All lines from the one containing "TSV Hohenhorst von 1963 e. V. (102, 852)" through the end of the data below are to be repeated exactly, with pictures left out.

*** Opening of Exercise materials ***

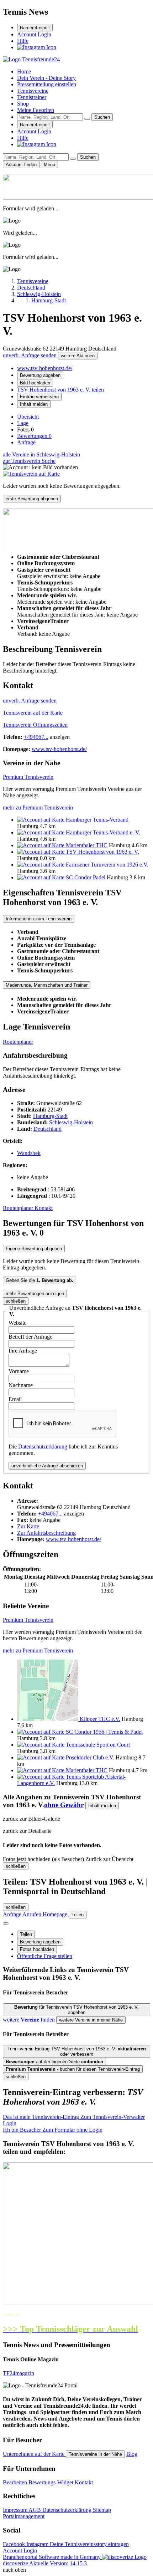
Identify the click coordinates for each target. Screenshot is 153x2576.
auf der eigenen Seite (54, 2061)
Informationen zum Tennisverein (39, 918)
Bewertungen (34, 436)
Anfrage (26, 442)
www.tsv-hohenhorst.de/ (44, 368)
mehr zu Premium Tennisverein (38, 807)
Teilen (26, 1934)
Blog (131, 2454)
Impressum (15, 2510)
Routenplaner (18, 1042)
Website (17, 1323)
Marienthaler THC (86, 845)
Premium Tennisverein (28, 777)
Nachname (21, 1385)
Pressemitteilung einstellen (46, 84)
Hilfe (22, 41)
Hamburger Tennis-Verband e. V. (103, 832)
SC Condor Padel (85, 877)
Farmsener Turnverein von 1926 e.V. (107, 865)
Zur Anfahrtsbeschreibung (46, 1533)
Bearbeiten (15, 2482)
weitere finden (29, 2020)
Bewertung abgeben (40, 375)
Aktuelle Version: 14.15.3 (58, 2563)
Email (15, 1399)
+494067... (36, 737)
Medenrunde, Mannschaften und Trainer (47, 985)
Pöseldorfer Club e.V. (90, 1757)
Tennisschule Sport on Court (98, 1745)
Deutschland (47, 1129)
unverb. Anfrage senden (30, 355)
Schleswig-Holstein (71, 1122)
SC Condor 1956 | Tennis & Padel (104, 1732)
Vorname (19, 1371)
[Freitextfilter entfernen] (87, 119)
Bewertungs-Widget (51, 2482)
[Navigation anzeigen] (6, 1923)
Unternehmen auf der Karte (34, 2454)
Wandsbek (29, 1153)
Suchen (102, 117)
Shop (23, 104)
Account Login (34, 34)
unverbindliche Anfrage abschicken (47, 1465)
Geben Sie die (39, 1280)
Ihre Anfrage (23, 1351)
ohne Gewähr (64, 1805)
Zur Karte (28, 1526)
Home (24, 71)
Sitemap (102, 2510)
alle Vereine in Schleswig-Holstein (41, 454)
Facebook (14, 2544)
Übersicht (28, 417)
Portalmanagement (23, 2516)
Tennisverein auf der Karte (33, 713)
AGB (35, 2510)
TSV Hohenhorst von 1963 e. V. (102, 852)
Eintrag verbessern (39, 396)
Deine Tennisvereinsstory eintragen (89, 2544)
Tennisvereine (32, 91)
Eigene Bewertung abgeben (34, 1248)
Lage (22, 423)
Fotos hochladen (37, 1949)
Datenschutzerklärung (42, 1446)
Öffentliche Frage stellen (44, 1956)
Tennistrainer (31, 97)
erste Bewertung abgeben (32, 498)
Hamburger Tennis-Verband (97, 820)
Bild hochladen (35, 382)
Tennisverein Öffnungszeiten (35, 725)
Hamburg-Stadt (50, 1116)
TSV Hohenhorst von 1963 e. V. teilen (60, 390)
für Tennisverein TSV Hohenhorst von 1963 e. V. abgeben (76, 2009)
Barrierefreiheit (35, 27)
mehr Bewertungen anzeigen (35, 1293)
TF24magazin (18, 2373)
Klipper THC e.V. (100, 1719)
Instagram (38, 2544)
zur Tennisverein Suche (29, 461)
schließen (16, 1301)
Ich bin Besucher (52, 2130)
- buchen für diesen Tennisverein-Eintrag (73, 2069)
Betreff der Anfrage (30, 1337)
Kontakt (44, 1208)
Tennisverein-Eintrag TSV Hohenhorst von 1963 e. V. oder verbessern (76, 2051)
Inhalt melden (34, 404)
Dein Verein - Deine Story (46, 78)
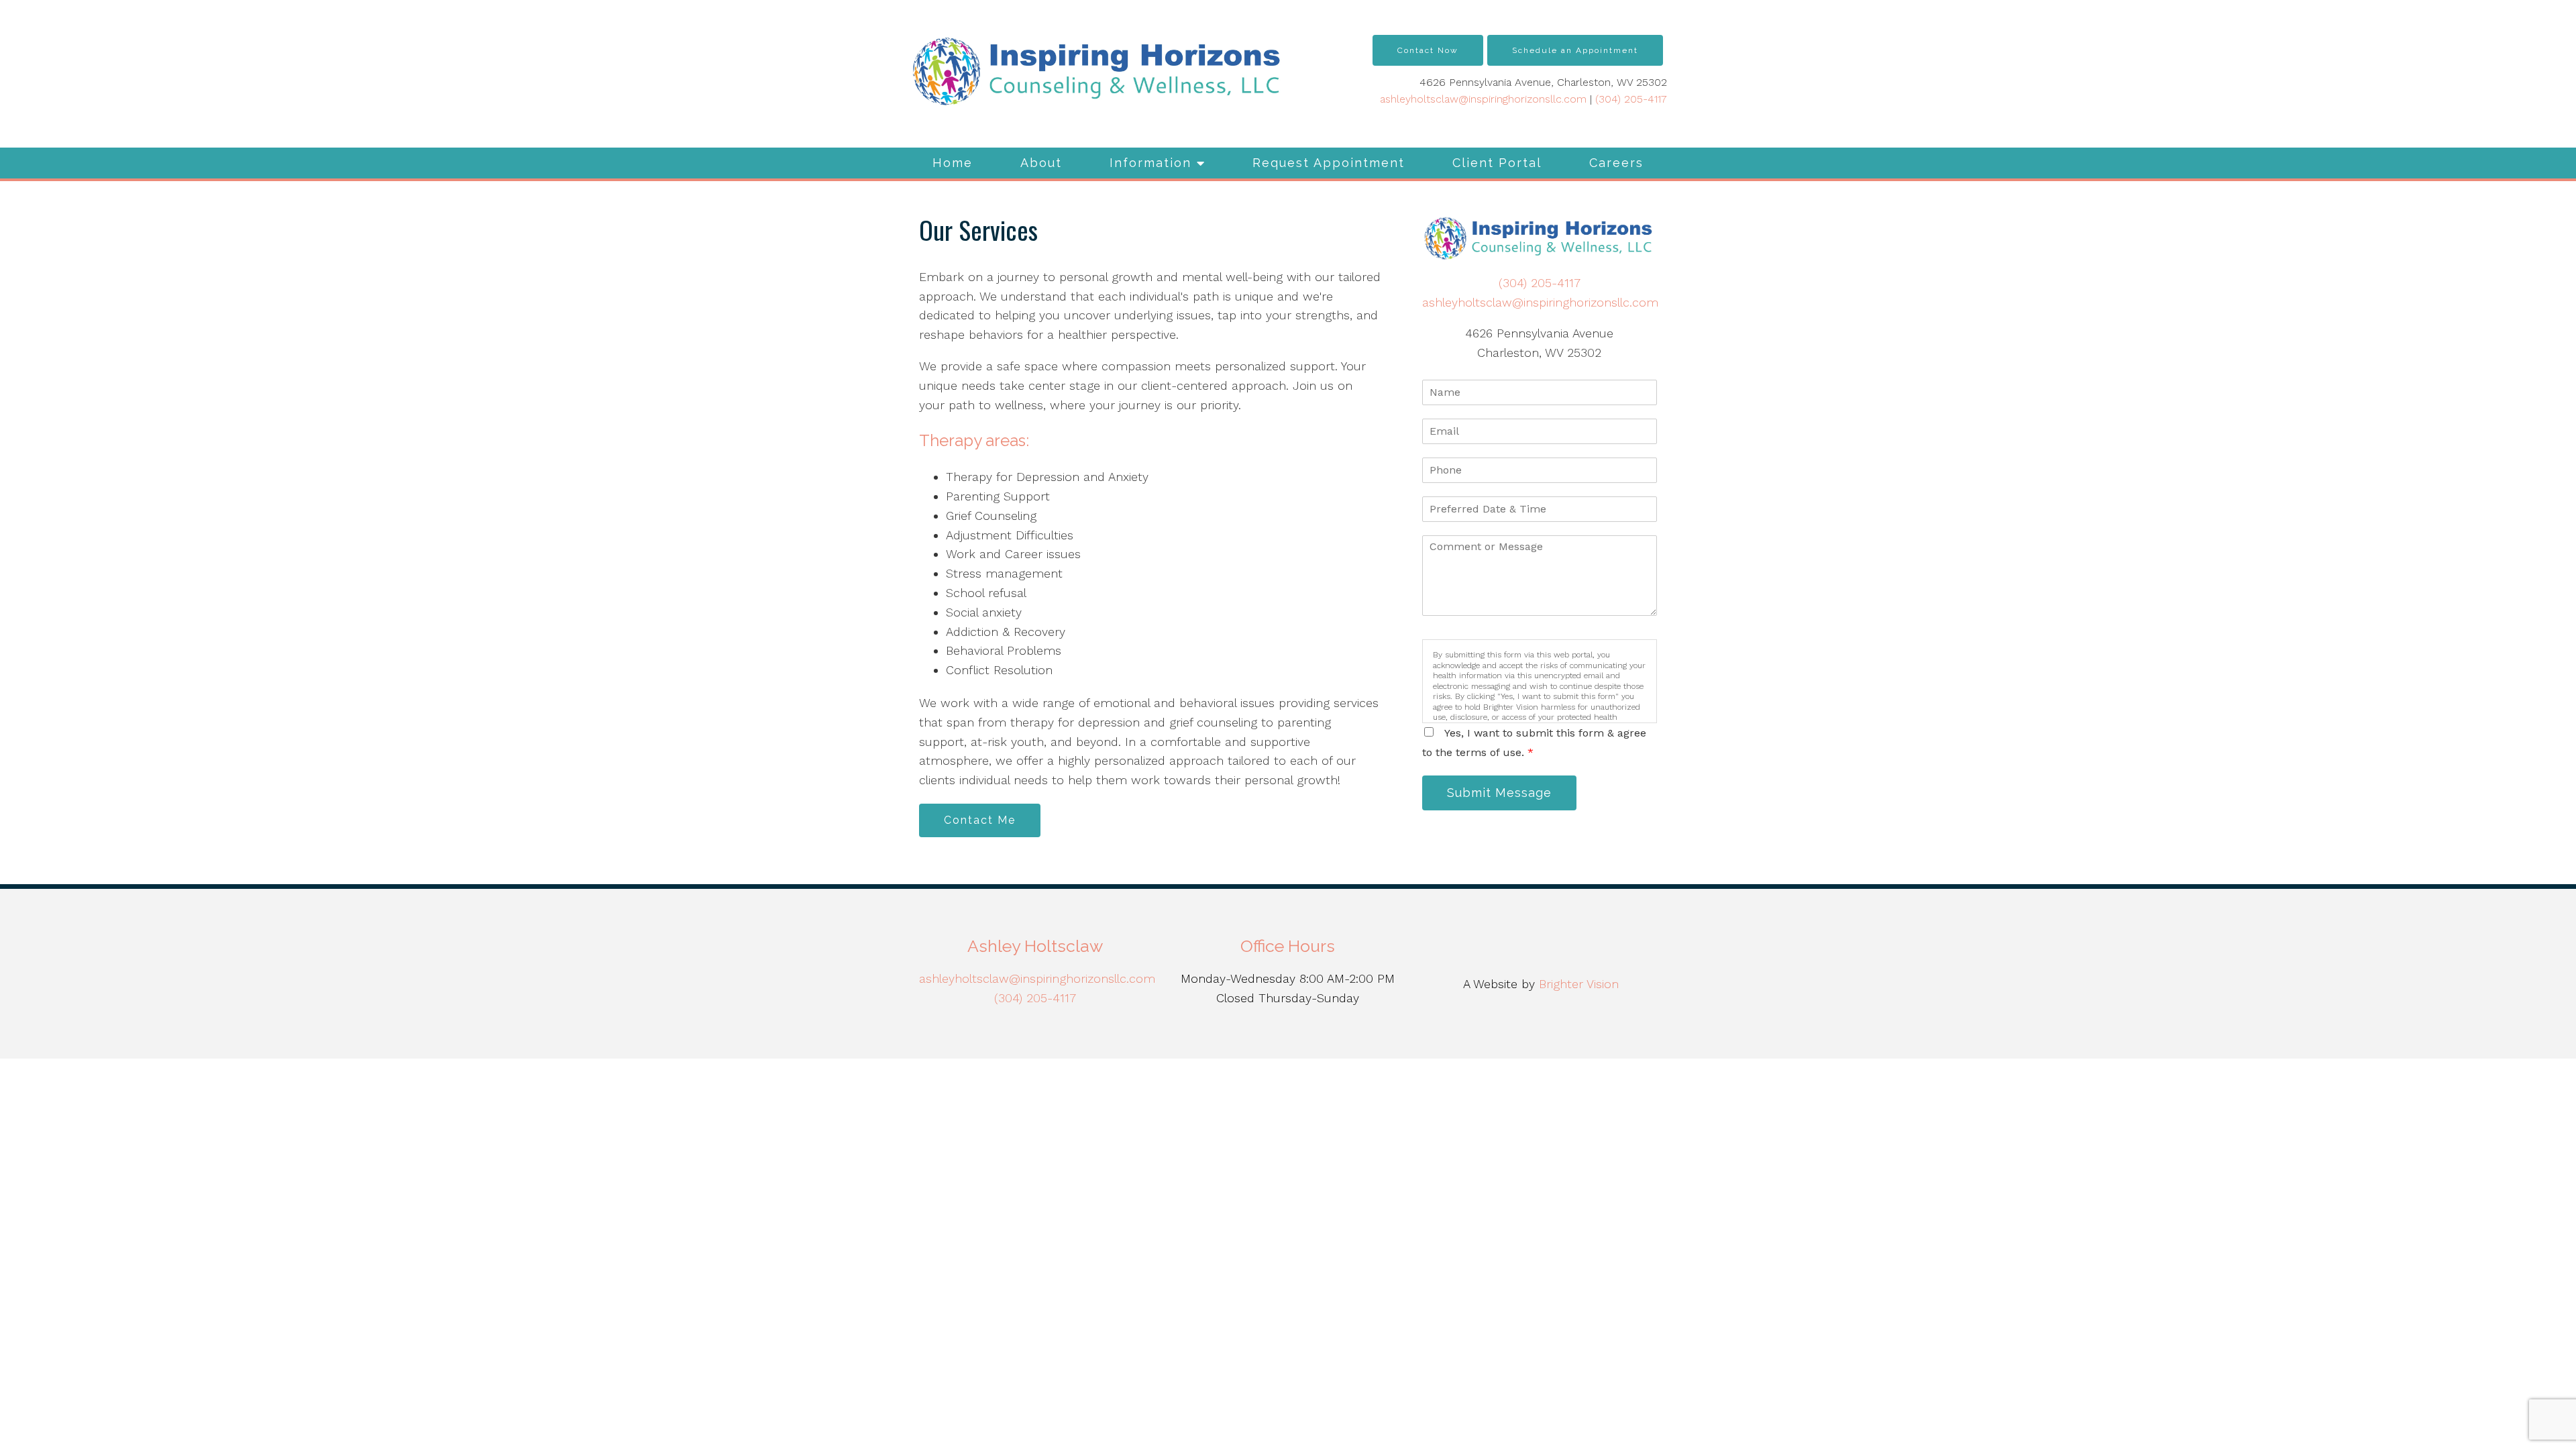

*** Close of Exercise materials ***

**Solution to the problem**
TSV Hohenhorst von 1963 e. V. (102, 852)
Eintrag verbessern (39, 396)
Deine Tennisvereinsstory eintragen (89, 2544)
Tennisvereine (32, 91)
Eigene Bewertung abgeben (34, 1248)
Lage (22, 423)
Fotos hochladen (37, 1949)
Datenschutzerklärung (42, 1446)
Öffentliche Frage stellen (44, 1956)
Tennistrainer (31, 97)
erste Bewertung abgeben (32, 498)
Hamburger Tennis-Verband (97, 820)
Bild hochladen (35, 382)
Tennisverein Öffnungszeiten (35, 725)
Hamburg-Stadt (50, 1116)
TSV Hohenhorst von 1963 e. V. teilen (60, 390)
für Tennisverein TSV Hohenhorst von 1963 e. V. abgeben (76, 2009)
Barrierefreiheit (35, 27)
mehr Bewertungen anzeigen (35, 1293)
TF24magazin (18, 2373)
Klipper THC e.V. (100, 1719)
Instagram (38, 2544)
zur Tennisverein Suche (29, 461)
schließen (16, 1301)
Ich bin Besucher (52, 2130)
- buchen für diesen Tennisverein-Eintrag (73, 2069)
Betreff der Anfrage (30, 1337)
Kontakt (44, 1208)
Tennisverein-Eintrag TSV Hohenhorst von 1963 e. V. oder verbessern (76, 2051)
Inhalt melden (34, 404)
Dein Verein - Deine Story (46, 78)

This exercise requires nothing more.